Durch eine Generalüberholung in einem der sechs Kraftwerksblöcke konnte der Wirkungsgrad der Stromproduktion etwas gesteigert werden. Allerdings liegt er immer noch deutlich unter den Werten von Vattenfalls moderneren Braunkohle-Kraftwerken. 02/11/2011


Vattenfall Europe hat Mitte Oktober ein umfangreiches Revisionsprogramm in seinen vier Braunkohle- Kraftwerken in Brandenburg und Sachsen abgeschlossen.  Dafür hat der Energiekonzern insgesamt 110 Mio. Euro investiert. Dabei waren am Block A in Schwarze Pumpe und an Block N in Boxberg einige Reinigungs- und Reparaturarbeiten ausgeführt worden.


Eine umfangreichere Instandhaltung fand in den Kraftwerken Lippendorf und Jänschwalde statt. In Lippendorf stand die Hauptrevision des Kraftwerksblocks R an, bei der die gesamte Turbine mit dem Generator einer Rundum-Überprüfung unterzogen wurden. Gleichzeitig wurden am Dampfkessel etwa 900 Quadratmeter Heizfläche ausgewechselt.

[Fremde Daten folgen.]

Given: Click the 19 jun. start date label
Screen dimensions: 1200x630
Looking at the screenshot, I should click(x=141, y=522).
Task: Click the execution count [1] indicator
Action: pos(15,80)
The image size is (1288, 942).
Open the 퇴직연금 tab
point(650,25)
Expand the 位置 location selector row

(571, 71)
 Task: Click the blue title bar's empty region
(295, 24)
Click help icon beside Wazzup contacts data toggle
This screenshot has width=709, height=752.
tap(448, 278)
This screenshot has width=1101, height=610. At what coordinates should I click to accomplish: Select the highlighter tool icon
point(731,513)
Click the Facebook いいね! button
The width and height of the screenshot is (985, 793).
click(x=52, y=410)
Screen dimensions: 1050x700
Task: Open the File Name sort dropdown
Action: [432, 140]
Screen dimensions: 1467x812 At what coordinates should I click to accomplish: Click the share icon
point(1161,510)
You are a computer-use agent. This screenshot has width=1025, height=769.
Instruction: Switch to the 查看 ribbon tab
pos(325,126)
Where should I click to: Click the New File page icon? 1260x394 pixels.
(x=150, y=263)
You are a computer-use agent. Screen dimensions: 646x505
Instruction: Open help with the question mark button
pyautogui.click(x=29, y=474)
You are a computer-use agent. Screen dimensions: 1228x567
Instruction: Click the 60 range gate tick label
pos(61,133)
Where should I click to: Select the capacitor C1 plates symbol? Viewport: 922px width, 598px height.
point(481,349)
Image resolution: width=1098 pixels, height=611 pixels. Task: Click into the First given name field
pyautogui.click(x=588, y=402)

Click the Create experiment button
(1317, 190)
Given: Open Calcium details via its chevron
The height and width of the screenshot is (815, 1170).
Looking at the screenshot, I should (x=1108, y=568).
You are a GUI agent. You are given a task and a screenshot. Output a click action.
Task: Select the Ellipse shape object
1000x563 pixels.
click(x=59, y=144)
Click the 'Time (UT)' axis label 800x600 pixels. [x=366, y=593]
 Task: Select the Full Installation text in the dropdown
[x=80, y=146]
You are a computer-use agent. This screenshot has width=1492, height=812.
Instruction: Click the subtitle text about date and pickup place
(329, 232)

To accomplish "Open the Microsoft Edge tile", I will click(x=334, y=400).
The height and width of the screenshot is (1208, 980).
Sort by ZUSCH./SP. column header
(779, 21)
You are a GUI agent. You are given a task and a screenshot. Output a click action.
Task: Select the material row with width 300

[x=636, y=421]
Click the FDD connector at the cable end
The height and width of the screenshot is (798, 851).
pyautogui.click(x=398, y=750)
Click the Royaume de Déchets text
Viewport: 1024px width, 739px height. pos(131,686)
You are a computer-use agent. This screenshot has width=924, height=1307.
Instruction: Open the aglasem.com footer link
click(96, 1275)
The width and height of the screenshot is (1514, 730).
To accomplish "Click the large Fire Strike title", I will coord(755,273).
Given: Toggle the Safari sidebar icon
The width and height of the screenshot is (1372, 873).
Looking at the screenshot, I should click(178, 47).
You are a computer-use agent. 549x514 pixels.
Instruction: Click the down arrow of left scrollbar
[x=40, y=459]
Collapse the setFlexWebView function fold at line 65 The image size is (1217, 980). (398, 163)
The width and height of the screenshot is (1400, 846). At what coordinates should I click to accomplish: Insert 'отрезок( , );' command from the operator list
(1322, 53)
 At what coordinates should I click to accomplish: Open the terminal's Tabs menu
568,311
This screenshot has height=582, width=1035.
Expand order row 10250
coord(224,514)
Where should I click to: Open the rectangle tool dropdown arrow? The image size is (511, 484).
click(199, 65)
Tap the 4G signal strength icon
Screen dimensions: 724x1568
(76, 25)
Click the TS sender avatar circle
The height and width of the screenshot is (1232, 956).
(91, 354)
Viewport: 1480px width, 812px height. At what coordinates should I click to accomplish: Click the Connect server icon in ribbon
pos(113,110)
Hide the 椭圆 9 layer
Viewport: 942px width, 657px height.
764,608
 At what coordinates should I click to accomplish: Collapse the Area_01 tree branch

In Jänschwalde gab es am Block C ebenfalls eine Generalüberholung von Kessel-, Maschinen-, Elektro- und Leittechnik. So wurden die Staubbrenner für den Kessel ausgewechselt und die Beschichtung von Kesselrohren erneuert. Vor allem hat hier die Erneuerung der Mitteldruck-Turbine zu einem  verbesserten Wirkungsgrad geführt. Damit wird aus der gleichen Brennstoffmenge mehr Strom produziert, gleichzeitig sinkt der Kohlendioxid-Ausstoß je Kilowattstunde.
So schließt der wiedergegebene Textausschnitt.